Firstly, the relationship between the teacher and student needs to be more open. Lectures make sense if the teacher needs to talk to a bunch of students at once (and such lectures can always be recorded or written in book form; it’s a waste of time for teachers to keep giving the same lectures over and over). Class time should be conversation time between the teacher and the student, an opportunity for a student to interact with someone who knows the field the student is interested in.

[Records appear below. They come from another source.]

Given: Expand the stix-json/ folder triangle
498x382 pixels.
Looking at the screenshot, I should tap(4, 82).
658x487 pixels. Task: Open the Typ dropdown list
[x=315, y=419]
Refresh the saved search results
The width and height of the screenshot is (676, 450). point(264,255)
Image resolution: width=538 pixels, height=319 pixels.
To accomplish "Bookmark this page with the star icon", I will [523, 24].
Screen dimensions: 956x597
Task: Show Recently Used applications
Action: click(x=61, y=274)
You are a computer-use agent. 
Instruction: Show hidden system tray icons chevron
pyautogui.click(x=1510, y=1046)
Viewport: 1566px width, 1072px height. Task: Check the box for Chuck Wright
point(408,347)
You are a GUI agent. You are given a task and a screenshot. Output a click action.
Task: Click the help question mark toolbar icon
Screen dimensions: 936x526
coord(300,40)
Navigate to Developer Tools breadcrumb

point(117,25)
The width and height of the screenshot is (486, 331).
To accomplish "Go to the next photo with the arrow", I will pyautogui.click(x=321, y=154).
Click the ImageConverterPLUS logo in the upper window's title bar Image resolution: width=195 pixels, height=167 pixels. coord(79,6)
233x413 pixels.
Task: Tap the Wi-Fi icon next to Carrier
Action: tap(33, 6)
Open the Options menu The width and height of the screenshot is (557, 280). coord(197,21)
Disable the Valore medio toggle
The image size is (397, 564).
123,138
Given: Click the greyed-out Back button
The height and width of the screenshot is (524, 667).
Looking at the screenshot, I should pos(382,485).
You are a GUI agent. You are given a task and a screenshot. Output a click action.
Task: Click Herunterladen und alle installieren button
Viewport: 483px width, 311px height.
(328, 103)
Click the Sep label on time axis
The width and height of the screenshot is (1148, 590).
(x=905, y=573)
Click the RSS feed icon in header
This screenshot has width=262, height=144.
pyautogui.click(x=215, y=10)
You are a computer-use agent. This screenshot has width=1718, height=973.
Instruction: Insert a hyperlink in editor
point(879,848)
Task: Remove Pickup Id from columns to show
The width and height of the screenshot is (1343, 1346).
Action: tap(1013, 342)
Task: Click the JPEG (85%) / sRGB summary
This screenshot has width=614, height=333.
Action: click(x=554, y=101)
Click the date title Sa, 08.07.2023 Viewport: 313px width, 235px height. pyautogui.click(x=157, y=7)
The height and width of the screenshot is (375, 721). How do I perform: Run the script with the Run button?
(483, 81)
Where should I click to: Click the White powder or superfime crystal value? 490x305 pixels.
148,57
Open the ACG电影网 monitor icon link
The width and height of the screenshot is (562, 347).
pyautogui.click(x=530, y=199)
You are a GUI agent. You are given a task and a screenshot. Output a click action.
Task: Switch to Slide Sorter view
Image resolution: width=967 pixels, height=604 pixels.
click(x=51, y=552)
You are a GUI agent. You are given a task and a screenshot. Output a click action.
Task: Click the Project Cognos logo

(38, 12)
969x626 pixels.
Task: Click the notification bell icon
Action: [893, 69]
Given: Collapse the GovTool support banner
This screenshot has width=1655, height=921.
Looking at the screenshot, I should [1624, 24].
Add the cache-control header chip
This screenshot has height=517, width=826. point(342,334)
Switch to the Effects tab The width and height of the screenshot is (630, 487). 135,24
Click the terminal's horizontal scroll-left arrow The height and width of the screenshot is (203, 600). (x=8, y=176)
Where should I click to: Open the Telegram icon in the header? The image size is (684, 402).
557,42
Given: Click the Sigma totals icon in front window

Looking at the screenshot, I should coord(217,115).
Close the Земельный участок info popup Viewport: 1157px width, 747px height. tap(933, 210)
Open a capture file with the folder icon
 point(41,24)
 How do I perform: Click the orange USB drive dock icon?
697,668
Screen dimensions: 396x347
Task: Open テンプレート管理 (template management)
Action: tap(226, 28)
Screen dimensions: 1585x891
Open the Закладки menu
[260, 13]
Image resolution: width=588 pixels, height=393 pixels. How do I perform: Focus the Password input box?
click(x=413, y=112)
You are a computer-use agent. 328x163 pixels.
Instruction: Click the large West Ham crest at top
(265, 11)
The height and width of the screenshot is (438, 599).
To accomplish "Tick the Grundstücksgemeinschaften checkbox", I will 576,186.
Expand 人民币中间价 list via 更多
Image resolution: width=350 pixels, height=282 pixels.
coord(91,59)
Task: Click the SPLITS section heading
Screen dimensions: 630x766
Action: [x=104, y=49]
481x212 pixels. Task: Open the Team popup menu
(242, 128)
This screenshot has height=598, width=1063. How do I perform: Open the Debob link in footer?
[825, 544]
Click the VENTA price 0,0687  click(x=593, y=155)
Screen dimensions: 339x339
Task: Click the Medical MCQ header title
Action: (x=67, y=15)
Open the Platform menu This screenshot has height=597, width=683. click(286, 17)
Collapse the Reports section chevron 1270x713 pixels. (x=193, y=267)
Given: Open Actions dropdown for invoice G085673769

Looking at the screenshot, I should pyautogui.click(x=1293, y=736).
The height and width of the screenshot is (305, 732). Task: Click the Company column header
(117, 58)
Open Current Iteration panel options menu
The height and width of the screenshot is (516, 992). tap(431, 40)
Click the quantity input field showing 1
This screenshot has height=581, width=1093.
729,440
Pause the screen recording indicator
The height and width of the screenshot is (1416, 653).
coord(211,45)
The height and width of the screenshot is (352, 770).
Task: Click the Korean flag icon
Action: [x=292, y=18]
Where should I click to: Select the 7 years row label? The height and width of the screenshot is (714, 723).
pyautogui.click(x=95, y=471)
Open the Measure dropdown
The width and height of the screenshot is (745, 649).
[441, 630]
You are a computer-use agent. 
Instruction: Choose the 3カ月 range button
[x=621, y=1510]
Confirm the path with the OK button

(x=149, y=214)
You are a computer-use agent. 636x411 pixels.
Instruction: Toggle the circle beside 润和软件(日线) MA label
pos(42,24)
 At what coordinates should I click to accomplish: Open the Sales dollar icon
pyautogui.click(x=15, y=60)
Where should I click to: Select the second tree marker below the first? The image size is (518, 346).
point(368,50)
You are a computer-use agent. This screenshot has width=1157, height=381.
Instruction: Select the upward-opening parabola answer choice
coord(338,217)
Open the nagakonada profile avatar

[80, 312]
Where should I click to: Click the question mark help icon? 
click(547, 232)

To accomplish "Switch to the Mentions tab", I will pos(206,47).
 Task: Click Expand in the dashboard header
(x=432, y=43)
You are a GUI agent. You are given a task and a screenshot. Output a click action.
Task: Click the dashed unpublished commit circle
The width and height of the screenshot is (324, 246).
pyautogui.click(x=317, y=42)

Furthermore, teachers do not need to be in the business of assigning exercises or tests or quizzes or keeping grades. A student might request an exercise if he’s having trouble understanding something, but it’s not up to the teacher to command it. After all, the education institution is for the student. (This will probably be a new paradigm for most teachers, and they might not want to relinquish so much control. If so, tough! They have to! If they are snobs who think they are imparting grand life-changing truths upon their students, they’ll just have to get over themselves. No man should become a teacher out of love of control.) Grades are unneeded because the only true assessment that matters is whether or not the student can get a job afterwards. (If employers are using grades as a gatekeeper to determine potential employers, they’ll just have to change their ways; too many flaws in the current system. And if hardly any schools are giving out grades and degrees, employers won’t have a choice. It’s not up to them.)
Since after school students will need to be able to demonstrate their skills to potential employers, I suggest students learn skills by applying them to self-directed (but teacher-guided) projects. For example, if I want to learn programming, I would involve myself in a programming project of some sort; probably something small at first. A teacher would give advice and answer questions that come up while I am working on the project. If I want to study calculus, I might do a project detailing how an extra planet in the solar system might orbit the sun or something. Or maybe I’d write a book detailing how to calculate the journey of the Voyager. The point would be to create something (not just read books and watch lectures; those don’t necessarily require synthesis) that demonstrates skill and conceptual understanding. Because the projects would be student-directed, the student’s interest is implied.
Conclusion
So, in the end, this is project-based learning, with an emphasis on employer-based skills. In place of homework, students work on projects that interest them. In place of grades and degrees, students produce projects which can be shown to potential employers. In place of weekly lectures, students talk to teachers about their projects.
You might say: “hmmm, some students will not be smart enough to do this.” Well then they can go die. Um, no, I didn’t mean it! But they certainly shouldn’t spoil it for everyone else. They can go to some special program where someone else tells them what to do and what to think, etc. Give them a magic eight ball or something. They can decide their fates with a shake shake shake. They don’t need to be going to school.
I know there would still be plenty of finer details to figure out and problems to solve with this education system, but that’s the overview of my ideal.
Also, there’s of course plenty of room for students who want to employ themselves and start their own businesses; I’m not trying to imply that all students will want to work for someone else after school. Wouldn’t a project done during school time while you’re still learning be the best time to start building the foundations of a new business?